+++ Working data +++
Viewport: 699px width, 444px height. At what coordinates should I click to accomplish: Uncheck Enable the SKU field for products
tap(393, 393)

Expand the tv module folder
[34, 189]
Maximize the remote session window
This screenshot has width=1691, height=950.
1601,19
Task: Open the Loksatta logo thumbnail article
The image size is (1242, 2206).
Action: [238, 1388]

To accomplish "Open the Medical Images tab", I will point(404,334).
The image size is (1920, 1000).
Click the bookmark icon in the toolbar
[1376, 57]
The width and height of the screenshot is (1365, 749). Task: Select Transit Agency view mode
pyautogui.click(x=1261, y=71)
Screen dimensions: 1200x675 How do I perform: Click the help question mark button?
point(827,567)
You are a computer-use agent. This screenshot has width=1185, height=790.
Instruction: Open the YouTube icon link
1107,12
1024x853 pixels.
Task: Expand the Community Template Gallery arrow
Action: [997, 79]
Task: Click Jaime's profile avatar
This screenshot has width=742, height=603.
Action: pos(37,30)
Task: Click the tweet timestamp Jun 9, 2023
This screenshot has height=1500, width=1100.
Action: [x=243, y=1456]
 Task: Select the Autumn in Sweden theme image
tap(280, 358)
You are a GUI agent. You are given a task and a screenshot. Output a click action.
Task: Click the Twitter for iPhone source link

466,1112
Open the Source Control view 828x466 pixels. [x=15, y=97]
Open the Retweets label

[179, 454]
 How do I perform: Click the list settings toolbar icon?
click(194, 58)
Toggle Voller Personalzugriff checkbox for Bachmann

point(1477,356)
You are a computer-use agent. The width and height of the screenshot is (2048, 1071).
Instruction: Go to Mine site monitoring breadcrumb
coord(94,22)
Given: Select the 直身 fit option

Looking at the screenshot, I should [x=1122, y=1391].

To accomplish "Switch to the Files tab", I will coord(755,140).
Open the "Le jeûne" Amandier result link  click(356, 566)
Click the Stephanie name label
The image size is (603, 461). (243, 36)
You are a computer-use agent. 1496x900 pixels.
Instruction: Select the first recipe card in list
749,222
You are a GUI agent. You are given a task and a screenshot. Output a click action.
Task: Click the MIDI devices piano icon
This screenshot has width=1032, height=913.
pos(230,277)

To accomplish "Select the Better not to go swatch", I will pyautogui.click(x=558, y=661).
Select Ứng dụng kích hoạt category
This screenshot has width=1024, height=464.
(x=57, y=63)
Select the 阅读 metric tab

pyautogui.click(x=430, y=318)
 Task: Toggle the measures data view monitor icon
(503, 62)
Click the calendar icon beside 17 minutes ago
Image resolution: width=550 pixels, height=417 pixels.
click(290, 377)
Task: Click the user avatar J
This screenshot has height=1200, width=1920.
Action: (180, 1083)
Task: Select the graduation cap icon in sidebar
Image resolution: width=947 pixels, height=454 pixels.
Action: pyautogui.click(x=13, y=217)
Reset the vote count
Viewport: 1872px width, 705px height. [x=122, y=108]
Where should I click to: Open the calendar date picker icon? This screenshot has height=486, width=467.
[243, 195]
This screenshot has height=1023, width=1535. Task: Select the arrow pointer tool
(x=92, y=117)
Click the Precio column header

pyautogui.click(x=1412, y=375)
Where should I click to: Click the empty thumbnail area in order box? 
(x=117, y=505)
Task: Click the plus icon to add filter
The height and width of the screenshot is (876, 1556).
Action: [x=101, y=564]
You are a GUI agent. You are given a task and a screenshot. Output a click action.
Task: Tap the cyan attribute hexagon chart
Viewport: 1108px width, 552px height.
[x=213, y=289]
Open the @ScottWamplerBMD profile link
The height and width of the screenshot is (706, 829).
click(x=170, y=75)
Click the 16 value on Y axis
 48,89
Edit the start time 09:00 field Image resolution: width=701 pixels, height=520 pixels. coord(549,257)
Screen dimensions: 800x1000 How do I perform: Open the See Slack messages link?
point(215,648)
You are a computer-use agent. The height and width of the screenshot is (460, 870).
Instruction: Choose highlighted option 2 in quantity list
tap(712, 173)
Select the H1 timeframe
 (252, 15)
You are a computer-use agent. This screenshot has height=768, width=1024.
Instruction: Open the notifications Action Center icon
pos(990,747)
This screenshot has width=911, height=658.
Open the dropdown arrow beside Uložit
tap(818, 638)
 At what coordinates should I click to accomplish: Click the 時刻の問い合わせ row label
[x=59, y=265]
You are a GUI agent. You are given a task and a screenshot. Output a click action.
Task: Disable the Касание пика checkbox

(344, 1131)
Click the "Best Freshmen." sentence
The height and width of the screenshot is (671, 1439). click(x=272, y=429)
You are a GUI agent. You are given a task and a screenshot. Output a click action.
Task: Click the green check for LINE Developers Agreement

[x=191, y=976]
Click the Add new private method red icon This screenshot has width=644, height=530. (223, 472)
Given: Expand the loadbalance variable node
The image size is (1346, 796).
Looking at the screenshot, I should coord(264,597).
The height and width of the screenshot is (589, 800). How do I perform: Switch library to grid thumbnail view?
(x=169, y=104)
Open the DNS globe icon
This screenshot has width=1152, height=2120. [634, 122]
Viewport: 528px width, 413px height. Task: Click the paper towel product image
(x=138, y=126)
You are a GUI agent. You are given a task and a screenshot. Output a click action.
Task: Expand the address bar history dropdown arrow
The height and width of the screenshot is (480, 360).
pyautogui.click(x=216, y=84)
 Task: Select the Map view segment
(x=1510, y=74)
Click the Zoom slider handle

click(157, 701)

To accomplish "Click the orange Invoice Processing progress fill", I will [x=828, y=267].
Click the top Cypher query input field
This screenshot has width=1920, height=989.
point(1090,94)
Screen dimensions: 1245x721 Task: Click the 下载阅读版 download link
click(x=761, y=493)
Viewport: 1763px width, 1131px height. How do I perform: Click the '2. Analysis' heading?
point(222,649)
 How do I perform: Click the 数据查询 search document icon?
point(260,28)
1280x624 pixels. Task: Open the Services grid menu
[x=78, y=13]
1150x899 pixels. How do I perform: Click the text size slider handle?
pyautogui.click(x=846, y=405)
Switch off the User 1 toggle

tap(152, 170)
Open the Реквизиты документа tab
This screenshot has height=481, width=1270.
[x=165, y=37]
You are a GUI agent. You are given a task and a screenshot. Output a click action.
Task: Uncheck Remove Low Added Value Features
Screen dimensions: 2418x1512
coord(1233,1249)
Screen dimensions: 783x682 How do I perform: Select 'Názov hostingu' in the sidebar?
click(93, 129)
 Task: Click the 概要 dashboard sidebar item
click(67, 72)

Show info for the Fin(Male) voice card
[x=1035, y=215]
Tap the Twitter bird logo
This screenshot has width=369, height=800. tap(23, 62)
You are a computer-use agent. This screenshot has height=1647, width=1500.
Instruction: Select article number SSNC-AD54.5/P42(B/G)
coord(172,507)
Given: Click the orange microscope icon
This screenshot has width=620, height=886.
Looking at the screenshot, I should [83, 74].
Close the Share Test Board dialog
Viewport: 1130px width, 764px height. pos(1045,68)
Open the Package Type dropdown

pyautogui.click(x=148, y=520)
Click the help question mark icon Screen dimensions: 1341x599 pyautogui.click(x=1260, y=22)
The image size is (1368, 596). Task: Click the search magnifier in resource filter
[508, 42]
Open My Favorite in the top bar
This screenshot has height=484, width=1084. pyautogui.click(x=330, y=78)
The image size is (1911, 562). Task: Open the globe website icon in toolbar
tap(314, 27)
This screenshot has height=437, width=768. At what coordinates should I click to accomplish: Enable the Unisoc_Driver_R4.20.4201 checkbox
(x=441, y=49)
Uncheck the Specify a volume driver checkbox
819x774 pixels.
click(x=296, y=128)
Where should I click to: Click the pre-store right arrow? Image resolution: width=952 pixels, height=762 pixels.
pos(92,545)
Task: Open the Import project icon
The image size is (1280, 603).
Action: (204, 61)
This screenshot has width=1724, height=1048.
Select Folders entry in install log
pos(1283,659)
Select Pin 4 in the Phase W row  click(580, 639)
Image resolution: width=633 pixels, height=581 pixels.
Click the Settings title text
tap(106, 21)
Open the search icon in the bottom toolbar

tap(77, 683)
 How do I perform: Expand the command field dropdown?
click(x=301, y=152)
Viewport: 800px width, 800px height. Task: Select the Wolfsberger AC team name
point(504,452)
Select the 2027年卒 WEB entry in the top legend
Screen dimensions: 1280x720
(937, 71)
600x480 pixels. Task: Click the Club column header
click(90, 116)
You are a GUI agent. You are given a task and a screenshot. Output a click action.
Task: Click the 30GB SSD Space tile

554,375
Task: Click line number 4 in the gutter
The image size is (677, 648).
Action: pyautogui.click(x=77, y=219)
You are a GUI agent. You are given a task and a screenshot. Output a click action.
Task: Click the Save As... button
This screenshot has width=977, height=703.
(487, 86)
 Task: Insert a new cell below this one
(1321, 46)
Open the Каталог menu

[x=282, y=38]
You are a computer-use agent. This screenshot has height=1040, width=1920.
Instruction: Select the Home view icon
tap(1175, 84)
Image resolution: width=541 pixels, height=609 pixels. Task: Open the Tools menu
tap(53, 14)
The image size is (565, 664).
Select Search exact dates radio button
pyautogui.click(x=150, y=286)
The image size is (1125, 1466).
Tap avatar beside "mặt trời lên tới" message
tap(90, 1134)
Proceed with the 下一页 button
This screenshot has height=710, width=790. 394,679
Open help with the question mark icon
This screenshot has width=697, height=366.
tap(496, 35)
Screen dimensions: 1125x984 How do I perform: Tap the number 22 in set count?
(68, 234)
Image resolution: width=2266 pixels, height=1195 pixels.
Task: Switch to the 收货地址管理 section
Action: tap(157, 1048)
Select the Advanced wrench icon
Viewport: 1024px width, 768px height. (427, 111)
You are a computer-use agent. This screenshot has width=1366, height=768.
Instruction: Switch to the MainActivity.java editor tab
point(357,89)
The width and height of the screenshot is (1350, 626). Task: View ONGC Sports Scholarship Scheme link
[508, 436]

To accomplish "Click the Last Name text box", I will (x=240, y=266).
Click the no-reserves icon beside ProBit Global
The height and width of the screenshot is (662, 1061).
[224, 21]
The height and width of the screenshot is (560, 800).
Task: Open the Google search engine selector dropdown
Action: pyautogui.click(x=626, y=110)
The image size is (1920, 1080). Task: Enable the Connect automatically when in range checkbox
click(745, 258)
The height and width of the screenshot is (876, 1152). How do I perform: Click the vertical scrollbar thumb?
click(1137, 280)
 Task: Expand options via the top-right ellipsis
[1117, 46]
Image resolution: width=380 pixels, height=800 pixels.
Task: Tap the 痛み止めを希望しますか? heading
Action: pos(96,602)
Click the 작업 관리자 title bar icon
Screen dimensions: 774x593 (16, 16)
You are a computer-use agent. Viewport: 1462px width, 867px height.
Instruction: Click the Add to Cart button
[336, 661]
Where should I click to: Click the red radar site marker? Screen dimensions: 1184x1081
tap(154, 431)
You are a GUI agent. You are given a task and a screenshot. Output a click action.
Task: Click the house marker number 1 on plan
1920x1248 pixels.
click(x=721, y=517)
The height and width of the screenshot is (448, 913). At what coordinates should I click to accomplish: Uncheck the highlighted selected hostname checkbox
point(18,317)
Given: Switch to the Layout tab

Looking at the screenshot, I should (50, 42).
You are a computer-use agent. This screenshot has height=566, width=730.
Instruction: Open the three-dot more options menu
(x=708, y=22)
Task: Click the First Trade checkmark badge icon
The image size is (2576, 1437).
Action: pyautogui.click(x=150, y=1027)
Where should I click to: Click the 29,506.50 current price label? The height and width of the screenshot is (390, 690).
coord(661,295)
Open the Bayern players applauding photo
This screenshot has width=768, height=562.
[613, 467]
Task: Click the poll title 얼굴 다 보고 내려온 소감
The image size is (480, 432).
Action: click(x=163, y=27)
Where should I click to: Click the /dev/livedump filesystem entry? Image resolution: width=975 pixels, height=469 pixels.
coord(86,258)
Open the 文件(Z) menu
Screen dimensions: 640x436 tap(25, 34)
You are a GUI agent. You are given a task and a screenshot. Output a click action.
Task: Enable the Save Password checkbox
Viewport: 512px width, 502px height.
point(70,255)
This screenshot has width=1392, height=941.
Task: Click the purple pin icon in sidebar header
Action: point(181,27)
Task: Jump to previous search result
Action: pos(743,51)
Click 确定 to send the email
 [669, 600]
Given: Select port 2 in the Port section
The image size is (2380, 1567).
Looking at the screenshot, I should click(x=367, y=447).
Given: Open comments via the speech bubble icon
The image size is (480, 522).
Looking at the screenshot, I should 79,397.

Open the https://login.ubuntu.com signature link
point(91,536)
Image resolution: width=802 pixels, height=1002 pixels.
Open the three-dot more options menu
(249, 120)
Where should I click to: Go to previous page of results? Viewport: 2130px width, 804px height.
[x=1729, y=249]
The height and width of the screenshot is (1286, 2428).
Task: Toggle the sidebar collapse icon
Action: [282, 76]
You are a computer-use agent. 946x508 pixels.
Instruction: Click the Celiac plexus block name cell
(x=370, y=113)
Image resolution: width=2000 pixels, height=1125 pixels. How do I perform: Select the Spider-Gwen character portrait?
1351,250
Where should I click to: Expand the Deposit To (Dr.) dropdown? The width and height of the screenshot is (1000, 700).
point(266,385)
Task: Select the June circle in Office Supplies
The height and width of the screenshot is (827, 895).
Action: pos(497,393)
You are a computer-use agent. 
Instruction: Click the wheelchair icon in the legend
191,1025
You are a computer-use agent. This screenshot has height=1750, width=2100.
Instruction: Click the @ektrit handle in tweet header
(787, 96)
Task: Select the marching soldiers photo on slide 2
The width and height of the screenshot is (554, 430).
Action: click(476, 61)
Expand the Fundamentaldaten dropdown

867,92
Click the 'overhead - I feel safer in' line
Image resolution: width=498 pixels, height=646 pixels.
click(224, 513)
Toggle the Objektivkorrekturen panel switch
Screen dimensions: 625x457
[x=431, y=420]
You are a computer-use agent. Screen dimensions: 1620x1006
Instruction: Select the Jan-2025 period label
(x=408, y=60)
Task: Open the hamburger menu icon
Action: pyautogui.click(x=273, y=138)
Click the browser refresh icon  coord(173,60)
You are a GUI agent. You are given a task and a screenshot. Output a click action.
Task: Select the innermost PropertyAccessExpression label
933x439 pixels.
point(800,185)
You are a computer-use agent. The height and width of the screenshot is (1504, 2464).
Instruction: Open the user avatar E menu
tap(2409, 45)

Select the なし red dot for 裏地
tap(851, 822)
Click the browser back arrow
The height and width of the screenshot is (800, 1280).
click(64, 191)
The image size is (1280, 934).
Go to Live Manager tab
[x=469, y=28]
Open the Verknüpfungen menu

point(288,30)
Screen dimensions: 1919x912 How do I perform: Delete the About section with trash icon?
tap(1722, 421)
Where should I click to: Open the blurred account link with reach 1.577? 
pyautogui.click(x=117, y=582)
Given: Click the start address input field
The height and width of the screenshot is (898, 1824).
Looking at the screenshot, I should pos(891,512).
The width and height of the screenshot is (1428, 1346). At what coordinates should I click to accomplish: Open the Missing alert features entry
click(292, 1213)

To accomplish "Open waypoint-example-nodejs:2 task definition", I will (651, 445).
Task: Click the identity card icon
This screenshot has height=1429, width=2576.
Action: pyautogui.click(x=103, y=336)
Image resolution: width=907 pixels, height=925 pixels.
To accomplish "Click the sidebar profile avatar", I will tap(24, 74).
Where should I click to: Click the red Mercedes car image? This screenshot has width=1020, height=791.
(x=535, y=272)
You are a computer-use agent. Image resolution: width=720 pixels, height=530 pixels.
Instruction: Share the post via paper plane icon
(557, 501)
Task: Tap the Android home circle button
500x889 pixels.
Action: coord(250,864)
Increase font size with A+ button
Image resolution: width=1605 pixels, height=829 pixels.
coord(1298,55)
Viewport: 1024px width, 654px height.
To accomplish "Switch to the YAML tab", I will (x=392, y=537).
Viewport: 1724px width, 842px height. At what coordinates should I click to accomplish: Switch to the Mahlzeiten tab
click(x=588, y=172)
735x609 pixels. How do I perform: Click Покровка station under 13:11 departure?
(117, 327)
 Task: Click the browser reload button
+++
Task description:
Rewrite the entries between the line holding "is (460, 870)." and the line holding "(344, 1131)", inclusive, with the requests left as they are. Multiply every coordinate in the answers by 1.9 and round each result to a whole number, rounding halves up.

Exercise result:
You are a computer-use agent. The height and width of the screenshot is (460, 870).
Instruction: Choose highlighted option 2 in quantity list
tap(1353, 329)
Select the H1 timeframe
 (479, 29)
You are a computer-use agent. This screenshot has height=768, width=1024.
Instruction: Open the notifications Action Center icon
pos(1881,1419)
This screenshot has width=911, height=658.
Open the dropdown arrow beside Uložit
tap(1554, 1212)
 At what coordinates should I click to accomplish: Click the 時刻の問い合わせ row label
[x=112, y=504]
You are a GUI agent. You are given a task and a screenshot. Output a click action.
Task: Disable the Касание пика checkbox

(654, 2149)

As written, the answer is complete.